Flow cytometric analysis

HEK293T cells (1.125 × 10⁵) were seeded onto poly-L-lysine-coated 48-well plates. After 24 hours, cells were transfected with 0.25 μg of the Spike·NTD^HA plasmid using PEI transfection reagent (Yeasen, 40816ES01) according to the manufacturer’s instructions. The medium was refreshed 8 hours post-transfection. At 24 hours post-transfection, cells were gently resuspended in PBS containing 2% FBS, followed by centrifugation at 1,000 × g for 2 minutes. After two washes with PBS containing 2% FBS, the cells were incubated with anti-HA monoclonal antibody at 4°C for 1 hour. Following two additional washes with PBS containing 2% FBS, the cells were incubated with an FITC-conjugated secondary antibody at 4°C for 1 hour.
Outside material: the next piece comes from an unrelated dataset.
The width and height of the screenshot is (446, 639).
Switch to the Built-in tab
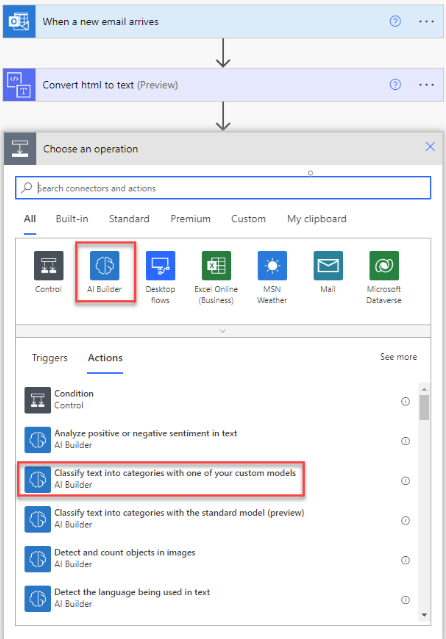point(72,219)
Subsequently, the cells were washed twice with PBS containing 2% FBS, fixed in PBS containing 2% paraformaldehyde and 2% FBS, and passed through a 70-μm filter. The samples were analyzed on an Attune NxT Flow Cytometer (Invitrogen) to determine the mean fluorescence intensity (MFI) and the percentage of FITC-positive cells.

Structure analysis

The structure of the SARS-CoV-2 Spike protein was predicted using AlphaFold 3 (https://alphafoldserver.com/), and the structures were visualized with UCSF ChimeraX (https://www.cgl.ucsf.edu/chimerax/).

Statistical analysis

Statistical analyses were performed using GraphPad Prism software, with specific test details provided in the figure legends.